Task brief =
Word for word, repeat every entry that appears below.

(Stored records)

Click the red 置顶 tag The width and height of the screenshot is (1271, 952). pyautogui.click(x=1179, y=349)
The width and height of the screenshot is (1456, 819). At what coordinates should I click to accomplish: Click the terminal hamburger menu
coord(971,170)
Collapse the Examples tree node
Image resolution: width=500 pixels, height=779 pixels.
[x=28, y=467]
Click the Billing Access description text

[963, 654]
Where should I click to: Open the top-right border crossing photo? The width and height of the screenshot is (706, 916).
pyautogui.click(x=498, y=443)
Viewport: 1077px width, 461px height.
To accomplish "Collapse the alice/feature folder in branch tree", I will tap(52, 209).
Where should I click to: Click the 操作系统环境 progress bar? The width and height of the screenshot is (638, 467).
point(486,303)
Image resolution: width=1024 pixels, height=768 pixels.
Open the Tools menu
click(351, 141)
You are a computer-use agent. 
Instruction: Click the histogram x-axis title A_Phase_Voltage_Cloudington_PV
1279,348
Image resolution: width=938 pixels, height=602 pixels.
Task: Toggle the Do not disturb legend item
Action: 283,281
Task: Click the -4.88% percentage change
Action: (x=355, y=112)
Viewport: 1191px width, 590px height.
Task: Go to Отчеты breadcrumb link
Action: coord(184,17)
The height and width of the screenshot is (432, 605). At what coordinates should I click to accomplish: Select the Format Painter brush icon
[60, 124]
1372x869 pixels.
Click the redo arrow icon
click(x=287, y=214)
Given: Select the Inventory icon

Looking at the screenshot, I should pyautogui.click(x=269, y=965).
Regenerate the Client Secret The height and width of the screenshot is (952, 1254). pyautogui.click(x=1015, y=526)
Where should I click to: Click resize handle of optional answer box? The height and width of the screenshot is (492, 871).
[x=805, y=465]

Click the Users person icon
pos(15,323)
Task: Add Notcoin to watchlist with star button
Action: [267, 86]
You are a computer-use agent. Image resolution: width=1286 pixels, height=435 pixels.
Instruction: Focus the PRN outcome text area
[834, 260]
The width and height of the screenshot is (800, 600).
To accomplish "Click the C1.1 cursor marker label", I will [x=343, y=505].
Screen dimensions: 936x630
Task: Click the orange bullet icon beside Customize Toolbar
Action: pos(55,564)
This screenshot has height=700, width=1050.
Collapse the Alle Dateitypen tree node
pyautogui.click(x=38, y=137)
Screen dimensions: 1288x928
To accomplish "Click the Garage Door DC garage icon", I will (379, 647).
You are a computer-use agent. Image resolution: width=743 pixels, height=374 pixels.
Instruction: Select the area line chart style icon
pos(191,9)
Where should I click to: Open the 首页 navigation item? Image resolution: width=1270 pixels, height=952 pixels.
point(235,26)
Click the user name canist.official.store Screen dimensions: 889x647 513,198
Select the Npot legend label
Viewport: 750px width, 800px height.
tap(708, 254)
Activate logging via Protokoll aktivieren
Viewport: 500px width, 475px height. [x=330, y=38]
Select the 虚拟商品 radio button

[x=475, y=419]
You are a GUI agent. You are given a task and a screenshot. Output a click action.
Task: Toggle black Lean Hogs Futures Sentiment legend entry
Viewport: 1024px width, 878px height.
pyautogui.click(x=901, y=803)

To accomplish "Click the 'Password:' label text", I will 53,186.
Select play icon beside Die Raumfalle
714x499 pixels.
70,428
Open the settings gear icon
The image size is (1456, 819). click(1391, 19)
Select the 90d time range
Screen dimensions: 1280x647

Result of this task =
Click the red 置顶 tag The width and height of the screenshot is (1271, 952). pyautogui.click(x=1179, y=349)
The width and height of the screenshot is (1456, 819). At what coordinates should I click to accomplish: Click the terminal hamburger menu
coord(971,170)
Collapse the Examples tree node
Image resolution: width=500 pixels, height=779 pixels.
[x=28, y=467]
Click the Billing Access description text

[963, 654]
Where should I click to: Open the top-right border crossing photo? The width and height of the screenshot is (706, 916).
pyautogui.click(x=498, y=443)
Viewport: 1077px width, 461px height.
To accomplish "Collapse the alice/feature folder in branch tree", I will tap(52, 209).
Where should I click to: Click the 操作系统环境 progress bar? The width and height of the screenshot is (638, 467).
point(486,303)
Image resolution: width=1024 pixels, height=768 pixels.
Open the Tools menu
click(351, 141)
You are a computer-use agent. 
Instruction: Click the histogram x-axis title A_Phase_Voltage_Cloudington_PV
1279,348
Image resolution: width=938 pixels, height=602 pixels.
Task: Toggle the Do not disturb legend item
Action: 283,281
Task: Click the -4.88% percentage change
Action: (x=355, y=112)
Viewport: 1191px width, 590px height.
Task: Go to Отчеты breadcrumb link
Action: coord(184,17)
The height and width of the screenshot is (432, 605). At what coordinates should I click to accomplish: Select the Format Painter brush icon
[60, 124]
1372x869 pixels.
Click the redo arrow icon
click(x=287, y=214)
Given: Select the Inventory icon

Looking at the screenshot, I should pyautogui.click(x=269, y=965).
Regenerate the Client Secret The height and width of the screenshot is (952, 1254). pyautogui.click(x=1015, y=526)
Where should I click to: Click resize handle of optional answer box? The height and width of the screenshot is (492, 871).
[x=805, y=465]

Click the Users person icon
pos(15,323)
Task: Add Notcoin to watchlist with star button
Action: [267, 86]
You are a computer-use agent. Image resolution: width=1286 pixels, height=435 pixels.
Instruction: Focus the PRN outcome text area
[834, 260]
The width and height of the screenshot is (800, 600).
To accomplish "Click the C1.1 cursor marker label", I will [x=343, y=505].
Screen dimensions: 936x630
Task: Click the orange bullet icon beside Customize Toolbar
Action: pos(55,564)
This screenshot has height=700, width=1050.
Collapse the Alle Dateitypen tree node
pyautogui.click(x=38, y=137)
Screen dimensions: 1288x928
To accomplish "Click the Garage Door DC garage icon", I will (379, 647).
You are a computer-use agent. Image resolution: width=743 pixels, height=374 pixels.
Instruction: Select the area line chart style icon
pos(191,9)
Where should I click to: Open the 首页 navigation item? Image resolution: width=1270 pixels, height=952 pixels.
point(235,26)
Click the user name canist.official.store Screen dimensions: 889x647 513,198
Select the Npot legend label
Viewport: 750px width, 800px height.
tap(708, 254)
Activate logging via Protokoll aktivieren
Viewport: 500px width, 475px height. [x=330, y=38]
Select the 虚拟商品 radio button

[x=475, y=419]
You are a GUI agent. You are given a task and a screenshot. Output a click action.
Task: Toggle black Lean Hogs Futures Sentiment legend entry
Viewport: 1024px width, 878px height.
pyautogui.click(x=901, y=803)

To accomplish "Click the 'Password:' label text", I will 53,186.
Select play icon beside Die Raumfalle
714x499 pixels.
70,428
Open the settings gear icon
The image size is (1456, 819). click(1391, 19)
Select the 90d time range
Screen dimensions: 1280x647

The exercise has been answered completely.